◆ **WHAT THE TASK REQUIRES**:
Beneath this task is a listing; retype all of it exactly.

◆ **MATERIAL SHOWN**:
———

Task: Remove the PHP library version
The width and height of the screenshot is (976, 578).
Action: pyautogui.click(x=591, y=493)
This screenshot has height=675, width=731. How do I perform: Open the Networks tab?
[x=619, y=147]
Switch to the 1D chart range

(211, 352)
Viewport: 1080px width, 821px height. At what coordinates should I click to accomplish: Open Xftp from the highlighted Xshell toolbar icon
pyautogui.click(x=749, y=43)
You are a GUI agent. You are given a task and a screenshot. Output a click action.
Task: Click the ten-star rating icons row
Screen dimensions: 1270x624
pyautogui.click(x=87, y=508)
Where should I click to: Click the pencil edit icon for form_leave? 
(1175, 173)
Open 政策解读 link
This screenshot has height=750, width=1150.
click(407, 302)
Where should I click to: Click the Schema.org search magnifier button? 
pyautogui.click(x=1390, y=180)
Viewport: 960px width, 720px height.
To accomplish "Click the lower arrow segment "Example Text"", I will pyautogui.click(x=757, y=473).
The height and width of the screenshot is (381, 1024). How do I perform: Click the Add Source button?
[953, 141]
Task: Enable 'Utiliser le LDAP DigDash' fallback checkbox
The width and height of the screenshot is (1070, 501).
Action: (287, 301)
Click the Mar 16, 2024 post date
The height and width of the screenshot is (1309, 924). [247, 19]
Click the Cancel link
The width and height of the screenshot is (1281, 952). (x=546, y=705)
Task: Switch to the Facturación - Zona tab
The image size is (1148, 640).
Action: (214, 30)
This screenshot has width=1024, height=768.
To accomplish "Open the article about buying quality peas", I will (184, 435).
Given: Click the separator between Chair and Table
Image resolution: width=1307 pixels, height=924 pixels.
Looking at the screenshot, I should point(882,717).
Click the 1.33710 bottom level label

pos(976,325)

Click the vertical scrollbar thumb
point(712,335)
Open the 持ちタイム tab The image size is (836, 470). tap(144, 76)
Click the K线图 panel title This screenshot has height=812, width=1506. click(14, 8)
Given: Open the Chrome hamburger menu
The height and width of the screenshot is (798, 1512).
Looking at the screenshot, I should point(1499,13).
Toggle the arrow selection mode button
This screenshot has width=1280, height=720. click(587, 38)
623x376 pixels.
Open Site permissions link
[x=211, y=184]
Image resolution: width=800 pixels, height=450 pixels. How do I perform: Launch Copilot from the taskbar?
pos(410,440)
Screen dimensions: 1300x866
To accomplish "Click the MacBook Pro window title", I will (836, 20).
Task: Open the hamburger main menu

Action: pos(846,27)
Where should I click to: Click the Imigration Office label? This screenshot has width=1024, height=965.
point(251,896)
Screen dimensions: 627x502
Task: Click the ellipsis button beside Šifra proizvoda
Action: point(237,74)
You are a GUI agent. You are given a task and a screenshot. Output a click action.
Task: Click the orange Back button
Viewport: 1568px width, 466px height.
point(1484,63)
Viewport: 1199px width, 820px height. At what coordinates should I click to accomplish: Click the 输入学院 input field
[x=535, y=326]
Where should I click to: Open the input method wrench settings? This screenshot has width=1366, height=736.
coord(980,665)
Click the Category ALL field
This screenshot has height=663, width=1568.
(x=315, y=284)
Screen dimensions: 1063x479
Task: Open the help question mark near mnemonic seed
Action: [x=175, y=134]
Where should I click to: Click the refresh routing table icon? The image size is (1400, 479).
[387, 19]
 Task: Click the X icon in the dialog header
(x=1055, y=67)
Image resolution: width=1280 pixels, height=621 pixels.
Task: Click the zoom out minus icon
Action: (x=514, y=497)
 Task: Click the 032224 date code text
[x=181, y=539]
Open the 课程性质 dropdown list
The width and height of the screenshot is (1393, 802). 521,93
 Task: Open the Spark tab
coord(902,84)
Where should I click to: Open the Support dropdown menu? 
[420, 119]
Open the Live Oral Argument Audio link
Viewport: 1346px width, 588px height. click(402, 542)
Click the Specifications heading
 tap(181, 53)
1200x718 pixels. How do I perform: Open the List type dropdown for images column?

———

◆ **WRITTEN RESPONSE**:
Task: Remove the PHP library version
The width and height of the screenshot is (976, 578).
Action: pyautogui.click(x=591, y=493)
This screenshot has height=675, width=731. How do I perform: Open the Networks tab?
[x=619, y=147]
Switch to the 1D chart range

(211, 352)
Viewport: 1080px width, 821px height. At what coordinates should I click to accomplish: Open Xftp from the highlighted Xshell toolbar icon
pyautogui.click(x=749, y=43)
You are a GUI agent. You are given a task and a screenshot. Output a click action.
Task: Click the ten-star rating icons row
Screen dimensions: 1270x624
pyautogui.click(x=87, y=508)
Where should I click to: Click the pencil edit icon for form_leave? 
(1175, 173)
Open 政策解读 link
This screenshot has height=750, width=1150.
click(407, 302)
Where should I click to: Click the Schema.org search magnifier button? 
pyautogui.click(x=1390, y=180)
Viewport: 960px width, 720px height.
To accomplish "Click the lower arrow segment "Example Text"", I will pyautogui.click(x=757, y=473).
The height and width of the screenshot is (381, 1024). How do I perform: Click the Add Source button?
[953, 141]
Task: Enable 'Utiliser le LDAP DigDash' fallback checkbox
The width and height of the screenshot is (1070, 501).
Action: (287, 301)
Click the Mar 16, 2024 post date
The height and width of the screenshot is (1309, 924). [247, 19]
Click the Cancel link
The width and height of the screenshot is (1281, 952). (x=546, y=705)
Task: Switch to the Facturación - Zona tab
The image size is (1148, 640).
Action: (214, 30)
This screenshot has width=1024, height=768.
To accomplish "Open the article about buying quality peas", I will (184, 435).
Given: Click the separator between Chair and Table
Image resolution: width=1307 pixels, height=924 pixels.
Looking at the screenshot, I should point(882,717).
Click the 1.33710 bottom level label

pos(976,325)

Click the vertical scrollbar thumb
point(712,335)
Open the 持ちタイム tab The image size is (836, 470). tap(144, 76)
Click the K线图 panel title This screenshot has height=812, width=1506. click(14, 8)
Given: Open the Chrome hamburger menu
The height and width of the screenshot is (798, 1512).
Looking at the screenshot, I should point(1499,13).
Toggle the arrow selection mode button
This screenshot has width=1280, height=720. click(587, 38)
623x376 pixels.
Open Site permissions link
[x=211, y=184]
Image resolution: width=800 pixels, height=450 pixels. How do I perform: Launch Copilot from the taskbar?
pos(410,440)
Screen dimensions: 1300x866
To accomplish "Click the MacBook Pro window title", I will (836, 20).
Task: Open the hamburger main menu

Action: pos(846,27)
Where should I click to: Click the Imigration Office label? This screenshot has width=1024, height=965.
point(251,896)
Screen dimensions: 627x502
Task: Click the ellipsis button beside Šifra proizvoda
Action: point(237,74)
You are a GUI agent. You are given a task and a screenshot. Output a click action.
Task: Click the orange Back button
Viewport: 1568px width, 466px height.
point(1484,63)
Viewport: 1199px width, 820px height. At what coordinates should I click to accomplish: Click the 输入学院 input field
[x=535, y=326]
Where should I click to: Open the input method wrench settings? This screenshot has width=1366, height=736.
coord(980,665)
Click the Category ALL field
This screenshot has height=663, width=1568.
(x=315, y=284)
Screen dimensions: 1063x479
Task: Open the help question mark near mnemonic seed
Action: [x=175, y=134]
Where should I click to: Click the refresh routing table icon? The image size is (1400, 479).
[387, 19]
 Task: Click the X icon in the dialog header
(x=1055, y=67)
Image resolution: width=1280 pixels, height=621 pixels.
Task: Click the zoom out minus icon
Action: (x=514, y=497)
 Task: Click the 032224 date code text
[x=181, y=539]
Open the 课程性质 dropdown list
The width and height of the screenshot is (1393, 802). 521,93
 Task: Open the Spark tab
coord(902,84)
Where should I click to: Open the Support dropdown menu? 
[420, 119]
Open the Live Oral Argument Audio link
Viewport: 1346px width, 588px height. click(402, 542)
Click the Specifications heading
 tap(181, 53)
1200x718 pixels. How do I perform: Open the List type dropdown for images column?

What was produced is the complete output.